### What is needed
Reproduce the obituary from the words "Born in Ruthsburg, Queen" through "a pet goat.", replacing "kerosene" with "lamp oil".

Jane Blunt Clemmens, a former University of Maryland Medical Center pediatric nurse, marathon runner and family matriarch, died Feb. 9 at her Towson home. She was 95.
Born in Ruthsburg, Queen Anne’s County, she was the daughter of Wilmer Blunt, a farmer, and Edna Jewell Blunt, who also worked on the family farm. As a young woman, she milked the cows, collected eggs, picked tomatoes and helped with other chores on the farm. She filled lamps with kerosene because electricity did not reach the family farm until 1946. She also kept a pet goat.
As a 14-year-old, she heard of the news her older brother, Carey, was killed on D-Day, June 6, 1944, during the Allied Invasion at Normandy, France.
Her son Michael R. Clemmens, said, “His death caused her great sorrow.”
“There [on the farm], she learned to be content with the simple joys in life,” said her daughter, Jeanne Morris. “She was gentle and quiet and nonjudgmental. She took pleasure in tiny things. She never sought the spotlight. She was a great source of advice to her family.”

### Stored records

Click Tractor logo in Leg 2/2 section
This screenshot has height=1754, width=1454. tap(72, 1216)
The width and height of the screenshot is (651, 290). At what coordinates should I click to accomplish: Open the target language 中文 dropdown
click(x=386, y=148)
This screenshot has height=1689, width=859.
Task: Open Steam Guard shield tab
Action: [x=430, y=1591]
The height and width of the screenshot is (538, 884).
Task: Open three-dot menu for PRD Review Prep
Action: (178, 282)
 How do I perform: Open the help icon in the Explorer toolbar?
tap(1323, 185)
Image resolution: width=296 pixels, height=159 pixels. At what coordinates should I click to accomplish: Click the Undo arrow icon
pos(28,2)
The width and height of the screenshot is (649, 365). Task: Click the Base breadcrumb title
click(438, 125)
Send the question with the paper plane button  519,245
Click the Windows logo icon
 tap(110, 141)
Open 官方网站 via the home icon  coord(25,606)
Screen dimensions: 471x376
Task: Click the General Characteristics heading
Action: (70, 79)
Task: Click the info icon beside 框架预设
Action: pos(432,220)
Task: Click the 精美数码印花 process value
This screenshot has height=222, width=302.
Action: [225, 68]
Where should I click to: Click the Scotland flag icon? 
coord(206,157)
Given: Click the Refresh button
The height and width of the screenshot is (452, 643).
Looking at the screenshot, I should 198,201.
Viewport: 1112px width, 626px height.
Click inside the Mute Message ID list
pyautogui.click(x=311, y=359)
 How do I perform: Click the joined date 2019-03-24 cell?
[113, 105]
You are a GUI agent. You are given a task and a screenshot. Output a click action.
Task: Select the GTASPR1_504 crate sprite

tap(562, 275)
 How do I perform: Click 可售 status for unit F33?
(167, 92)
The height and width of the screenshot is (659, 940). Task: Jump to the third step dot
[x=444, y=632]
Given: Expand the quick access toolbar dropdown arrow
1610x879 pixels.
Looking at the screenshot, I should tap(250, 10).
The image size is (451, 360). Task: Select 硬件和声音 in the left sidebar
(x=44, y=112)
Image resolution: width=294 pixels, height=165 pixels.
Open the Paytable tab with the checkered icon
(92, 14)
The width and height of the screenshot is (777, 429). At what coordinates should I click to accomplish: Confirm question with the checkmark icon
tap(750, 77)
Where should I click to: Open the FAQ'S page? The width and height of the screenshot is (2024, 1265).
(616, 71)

### Worked solution
Born in Ruthsburg, Queen Anne’s County, she was the daughter of Wilmer Blunt, a farmer, and Edna Jewell Blunt, who also worked on the family farm. As a young woman, she milked the cows, collected eggs, picked tomatoes and helped with other chores on the farm. She filled lamps with lamp oil because electricity did not reach the family farm until 1946. She also kept a pet goat.